Element and text position data
====================
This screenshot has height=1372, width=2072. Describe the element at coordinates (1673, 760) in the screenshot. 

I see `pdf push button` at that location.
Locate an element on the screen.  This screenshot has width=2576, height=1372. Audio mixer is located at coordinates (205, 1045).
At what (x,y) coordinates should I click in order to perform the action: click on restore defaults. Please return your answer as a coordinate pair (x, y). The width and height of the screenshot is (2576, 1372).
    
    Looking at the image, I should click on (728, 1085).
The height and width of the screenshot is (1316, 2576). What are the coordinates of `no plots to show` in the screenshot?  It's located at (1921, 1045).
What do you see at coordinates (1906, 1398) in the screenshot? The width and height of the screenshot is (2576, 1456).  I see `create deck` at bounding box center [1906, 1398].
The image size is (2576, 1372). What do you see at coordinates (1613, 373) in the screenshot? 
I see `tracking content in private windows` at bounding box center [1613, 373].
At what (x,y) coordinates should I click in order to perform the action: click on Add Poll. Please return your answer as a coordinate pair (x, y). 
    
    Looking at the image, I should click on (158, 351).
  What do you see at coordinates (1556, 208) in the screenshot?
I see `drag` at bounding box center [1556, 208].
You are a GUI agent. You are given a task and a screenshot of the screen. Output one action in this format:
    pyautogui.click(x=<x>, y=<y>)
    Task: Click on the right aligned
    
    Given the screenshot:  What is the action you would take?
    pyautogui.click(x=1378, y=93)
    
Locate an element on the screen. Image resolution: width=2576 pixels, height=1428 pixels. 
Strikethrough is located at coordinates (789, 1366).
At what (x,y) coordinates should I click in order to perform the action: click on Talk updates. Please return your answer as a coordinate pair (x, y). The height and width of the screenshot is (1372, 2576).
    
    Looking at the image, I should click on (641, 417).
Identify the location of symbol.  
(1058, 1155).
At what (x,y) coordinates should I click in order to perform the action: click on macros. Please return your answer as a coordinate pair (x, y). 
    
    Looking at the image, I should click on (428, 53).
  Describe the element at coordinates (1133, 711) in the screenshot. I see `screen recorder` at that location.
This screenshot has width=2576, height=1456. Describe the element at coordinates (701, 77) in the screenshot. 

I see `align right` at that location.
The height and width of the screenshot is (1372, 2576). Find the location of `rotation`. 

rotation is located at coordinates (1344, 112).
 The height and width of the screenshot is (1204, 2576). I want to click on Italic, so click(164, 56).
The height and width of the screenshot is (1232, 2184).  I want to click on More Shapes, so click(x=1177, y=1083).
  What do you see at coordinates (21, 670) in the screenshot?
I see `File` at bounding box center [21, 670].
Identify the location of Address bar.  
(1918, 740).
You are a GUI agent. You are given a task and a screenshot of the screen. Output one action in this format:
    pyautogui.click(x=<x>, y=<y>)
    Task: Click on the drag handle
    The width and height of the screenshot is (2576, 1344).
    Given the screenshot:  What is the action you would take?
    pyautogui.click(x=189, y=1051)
====================
● **EXERCISE INSTRUCTIONS**:
Return the stretch of lines from the one containing "The height and width of the screenshot is (1316, 2576)." through the one containing "center [1556, 208].", copied exactly as they appear.

● **THE ANSWER**:
The height and width of the screenshot is (1316, 2576). What are the coordinates of `no plots to show` in the screenshot?  It's located at (1921, 1045).
What do you see at coordinates (1906, 1398) in the screenshot? The width and height of the screenshot is (2576, 1456).  I see `create deck` at bounding box center [1906, 1398].
The image size is (2576, 1372). What do you see at coordinates (1613, 373) in the screenshot? 
I see `tracking content in private windows` at bounding box center [1613, 373].
At what (x,y) coordinates should I click in order to perform the action: click on Add Poll. Please return your answer as a coordinate pair (x, y). 
    
    Looking at the image, I should click on (158, 351).
  What do you see at coordinates (1556, 208) in the screenshot?
I see `drag` at bounding box center [1556, 208].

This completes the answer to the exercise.